This evening he had a heart attack, and didn't survive this one. My wife, her kids, Joe's wife and kids, and his parents and aunts and uncles, are all in heavy shock. They can barely move, barely think, and I'm not sure if there's anything I can do to help them. I feel... numb, at the moment. It's still too abstract for me to grasp how I feel.

I lost my grandmother a few years ago, but that was after a long, slow decline in her health, and was not unexpected; in truth, it was a sad relief after the last few weeks became unbearable for her, and there wasn't much we could do to relieve her.

This? This came like a bolt out of the blue. Everyone is stunned, trying to find meaning, asking why he had to die when his wife and children need him, when he was still so young. I'm not asking "Why?", myself; but I am trying to think of "How?"; how can I help the rest of them keep going, keep finding a way to get through an unimaginable loss, to find a new day worth facing with so much missing from it.

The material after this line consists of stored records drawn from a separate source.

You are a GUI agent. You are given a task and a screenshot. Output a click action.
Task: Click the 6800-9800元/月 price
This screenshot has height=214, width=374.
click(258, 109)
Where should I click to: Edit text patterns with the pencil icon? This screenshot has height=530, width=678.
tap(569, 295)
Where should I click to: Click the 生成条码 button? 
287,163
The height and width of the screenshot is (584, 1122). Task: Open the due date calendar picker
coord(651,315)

And I don't have any answers.

I don't even have any good ideas.

All I have is time, time he doesn't have any more. And even though I know it can't be enough, I've got to hope I can make it be enough.

That's all.

(Thanksgiving, 2009. That's my wife in the back, her son in the front, Chad (middle brother) on the left, and Joe on the right.)

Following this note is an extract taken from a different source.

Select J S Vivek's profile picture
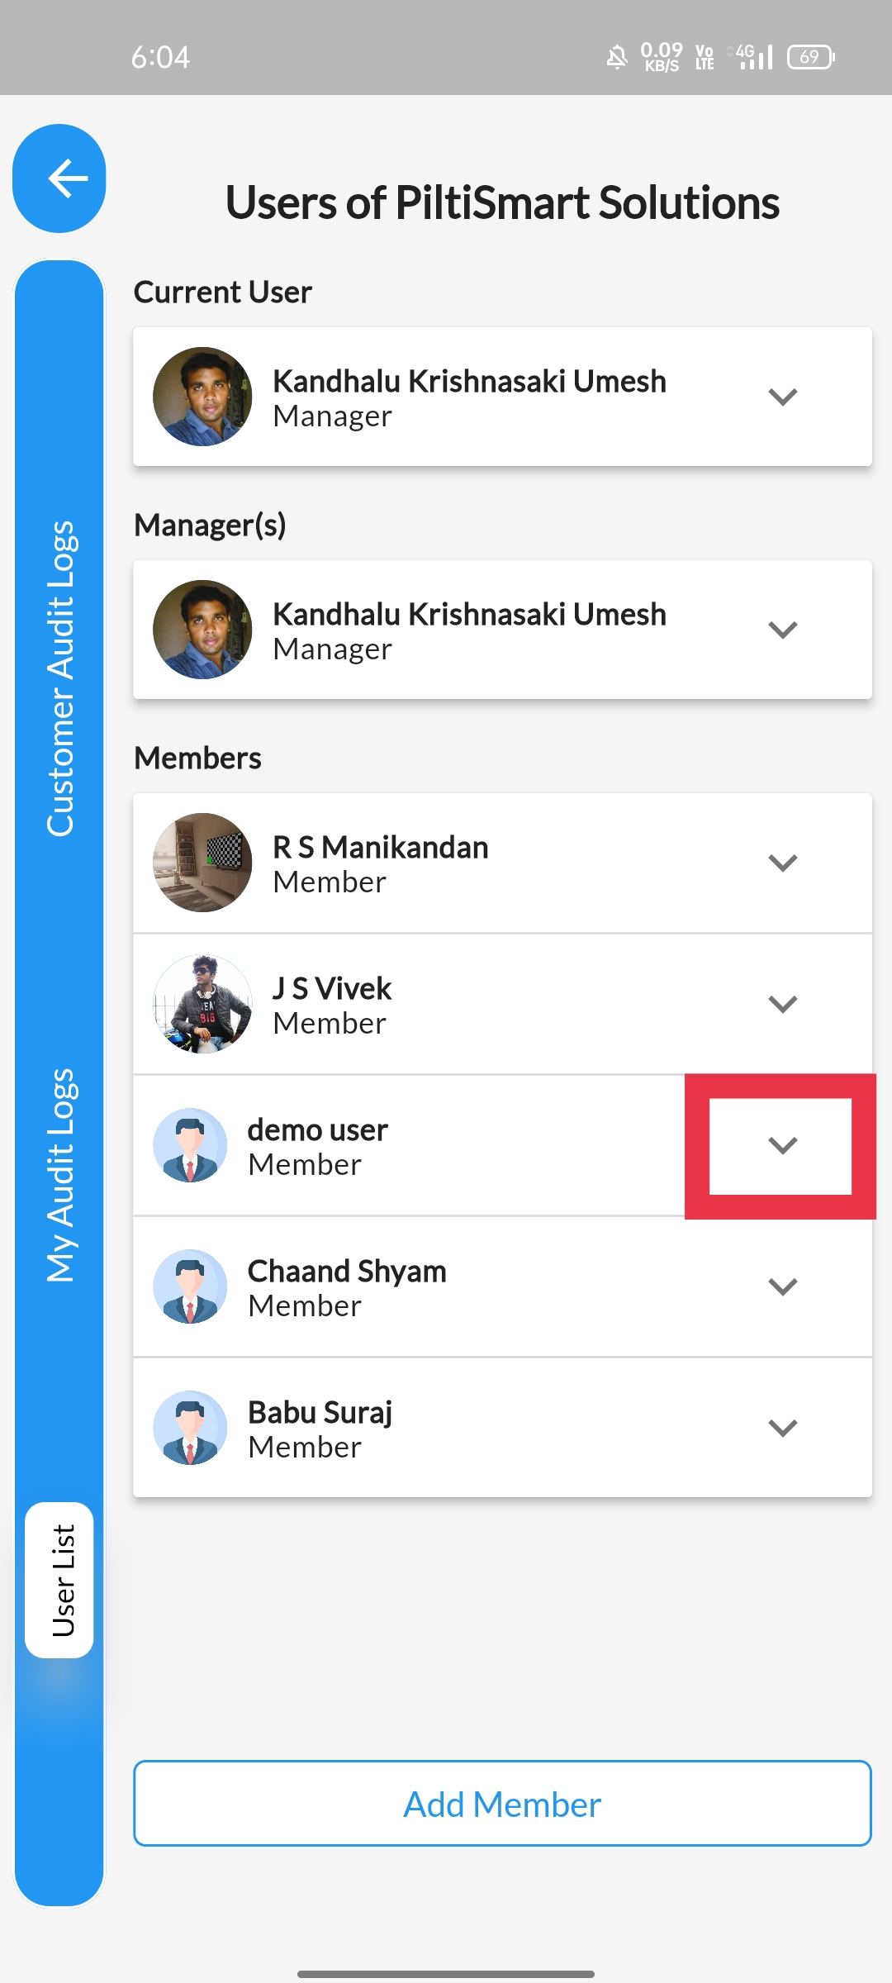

A few days later: I was driving along, and my AC/DC playlist came on… and I lost it. Driving way too fast, ugly crying,  and wailing with metal blasting out my ears.

So I thought I ought to share. Playlist with songs that make me think of Joe:

YouTube: Joe

The song that set me off in particular?

Music was one of the areas where our tastes had a lot of overlap. I damn near convinced him to name his youngest "Angus Malcolm", which I persist in calling him. (He's six, at the time I write this. He doesn't get it, but he doesn't mind too much.)

He liked it loud. So do I.

Miss you, man.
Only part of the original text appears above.